- Born: 1969 or 1970 (age 56) Indiana, United States
- Education: Indiana State University
- Occupations: Motorsport executive and official
- Employer(s): CCWS (2005–2008) ALMS/IMSA (2008–2015) FIA (2016–2025) IndyCar (2026–)
- Children: 4

= Scot Elkins =

American motorsport executive and official (born 1969 or 1970)

Scot Elkins (born 1969 or 1970) is an American motorsport executive and official who serves as the Managing Director of Officiating for IndyCar. He previously served as the race director for Formula E and as a deputy race director for Formula One.

==Career==

=== Engineering and technical roles ===
From 2000 to 2004, Elkins served as an engineering team manager for Robert Yates Racing, a NASCAR team. After that, he became an engineer for Toyota. Following this, he returned to Indiana State University — which he is an alumnus of — to become an adjunct professor of motorsports management.

Beginning in 2005, Elkins served as a technical official for the Champ Car World Series. In this capacity, he helped organize the merger between the series and the Indy Racing League in 2008. From 2008 to 2015, Elkins served as a technical executive for the American Le Mans Series and later the IMSA SportsCar Championship.

===Race director===

Elkins was appointed as the race director for the USF2000 Championship and the Pro Mazda Championship around the time of his departure from IMSA. Joining the series in 2016, Elkins served as the race director for Formula E — a worldwide electric racing series — starting for the 2017–18 season. As an official of the FIA, he remained in this role until his departure from the series following the 2025 Miami ePrix, being replaced by his deputy, Marek Hanaczewski. In addition to this role, Elkins served as the race director for Extreme E. He also took up race directing for Deutsche Tourenwagen Masters during its 2022 season, replacing the outgoing Niels Wittich.

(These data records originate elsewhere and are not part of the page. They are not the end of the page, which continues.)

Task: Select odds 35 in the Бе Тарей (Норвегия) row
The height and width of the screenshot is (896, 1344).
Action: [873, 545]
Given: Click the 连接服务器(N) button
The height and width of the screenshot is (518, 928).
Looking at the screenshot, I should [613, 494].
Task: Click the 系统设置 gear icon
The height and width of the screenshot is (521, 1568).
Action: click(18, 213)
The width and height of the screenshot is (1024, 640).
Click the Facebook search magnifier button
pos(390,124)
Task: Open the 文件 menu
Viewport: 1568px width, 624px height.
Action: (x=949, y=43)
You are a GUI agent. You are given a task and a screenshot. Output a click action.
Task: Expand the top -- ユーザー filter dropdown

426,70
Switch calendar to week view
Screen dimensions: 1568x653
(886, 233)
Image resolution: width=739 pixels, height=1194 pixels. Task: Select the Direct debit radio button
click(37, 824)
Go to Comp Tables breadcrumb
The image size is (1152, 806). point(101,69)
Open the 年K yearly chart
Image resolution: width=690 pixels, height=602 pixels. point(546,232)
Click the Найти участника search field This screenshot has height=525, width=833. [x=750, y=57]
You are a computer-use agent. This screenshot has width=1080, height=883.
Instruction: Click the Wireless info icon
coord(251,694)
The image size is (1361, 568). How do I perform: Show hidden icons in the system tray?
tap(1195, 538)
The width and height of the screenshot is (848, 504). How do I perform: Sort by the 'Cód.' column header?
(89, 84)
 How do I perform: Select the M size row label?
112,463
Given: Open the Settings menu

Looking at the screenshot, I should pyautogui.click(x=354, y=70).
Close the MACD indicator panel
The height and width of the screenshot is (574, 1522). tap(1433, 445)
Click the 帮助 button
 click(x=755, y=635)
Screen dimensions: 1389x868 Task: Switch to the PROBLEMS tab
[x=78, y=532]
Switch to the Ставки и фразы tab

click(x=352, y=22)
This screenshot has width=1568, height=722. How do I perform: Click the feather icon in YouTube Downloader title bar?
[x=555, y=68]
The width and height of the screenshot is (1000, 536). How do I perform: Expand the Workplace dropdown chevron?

Elkins occasionally served as a deputy race director for Formula One beginning in 2018, initially under Charlie Whiting. He shared the role with Michael Masi, who went on to become race director following Whiting's death. Elkins was the deputy race director during the controversial 2021 Abu Dhabi Grand Prix, which prompted Masi's removal from the role by the FIA. Furthermore, he assisted with race directing for FIA Formula 2 and FIA Formula 3.

===IndyCar===
For the 2026 season, IndyCar Officiating Inc. was established as a non-profit entity to provide independent officiating for the IndyCar Series. The entity is neutral from IndyCar and the series' owners, Penske Entertainment, which previously performed these tasks themselves. The creation of this organization also helped improved relations with the FIA. On April 21, it was announced that Elkins had joined the organization as its Managing Director of Officiating.

=== Other ventures ===
Elkins serves as president for the Motorsport Safety Foundation, initially joining the organization as its chief operating officer in February 2015. Since 2014, he has served as the president of The Elkins Group, a motorsport consulting firm that works with various high-profile series, including Formula One, Formula E, NASCAR, and the FIA World Endurance Championship. He has served as a board member for International Council of Motorsport Sciences since 2021, and ACCUS-FIA from 2009 to 2015. In 2025, Elkins joined Al Kamel Systems, a motorsport timing and technology company, to serve as the CEO for its North American branch — Al Kamel North America.

== Personal life ==
Born in Indiana, Elkins attended Indiana State University, graduating with a degree in Manufacturing Engineering Technology. He lives in Southern California with his wife and four children.